Classification uses the JUnit failure type: real tier failures are
type=AssertionError (junit_add_failure); synthetic setup failures are
type=ExecutionError (generate_failure_xml), with a keyword fallback. Report-only
— exit-code behavior unchanged.

Scripts-only, no workflow change.
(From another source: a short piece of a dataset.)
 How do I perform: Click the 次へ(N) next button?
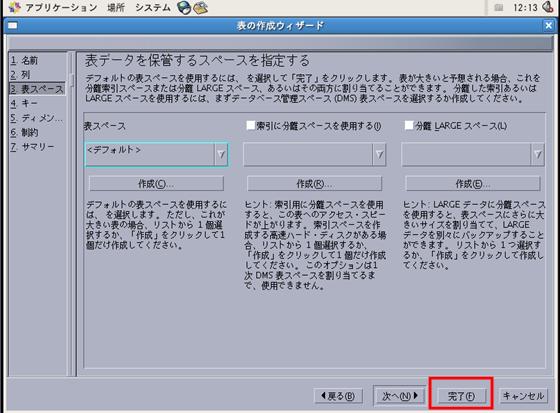click(399, 396)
Verified locally against sample
pass/real-fail/infra-fail XMLs.

Co-Authored-By: Claude Opus 4.8 (1M context) <noreply@anthropic.com>
---
 scripts/run-integration-tests.sh | 132 +++++++++++++++++++++++++++----
 1 file changed, 115 insertions(+), 17 deletions(-)
diff --git a/scripts/run-integration-tests.sh b/scripts/run-integration-tests.sh
index d8c8dc7..3cade20 100755
--- a/scripts/run-integration-tests.sh
+++ b/scripts/run-integration-tests.sh
@@ -1215,6 +1215,115 @@ PYEOF
     log_info "JSON summary generated: $RESULTS_DIR/summary.json"
 }
 
+# Generate a self-contained, analyzable Markdown summary of all tiers: per-tier,
+# per-testcase pass/fail WITH the failure reason, classifying each failure as a
+# real test failure (JUnit type=AssertionError, from the tier scripts) vs an
+# infra/setup flake (type=ExecutionError, from generate_failure_xml — ENI bind /
+# SSM / listener-start timeouts). Written to summary.md so a reviewer can analyze
+# a run from the PR comment alone, without downloading artifacts or using gh.
+generate_markdown_summary() {
+    local commit_hash run_url label
+    commit_hash=$(git -C "$REPO_ROOT" rev-parse --short HEAD 2>/dev/null || echo "unknown")
+    run_url="${GITHUB_SERVER_URL:-https://github.com}/${GITHUB_REPOSITORY:-gspivey/dpdk-stdlib-rust}/actions/runs/${GITHUB_RUN_ID:-0}"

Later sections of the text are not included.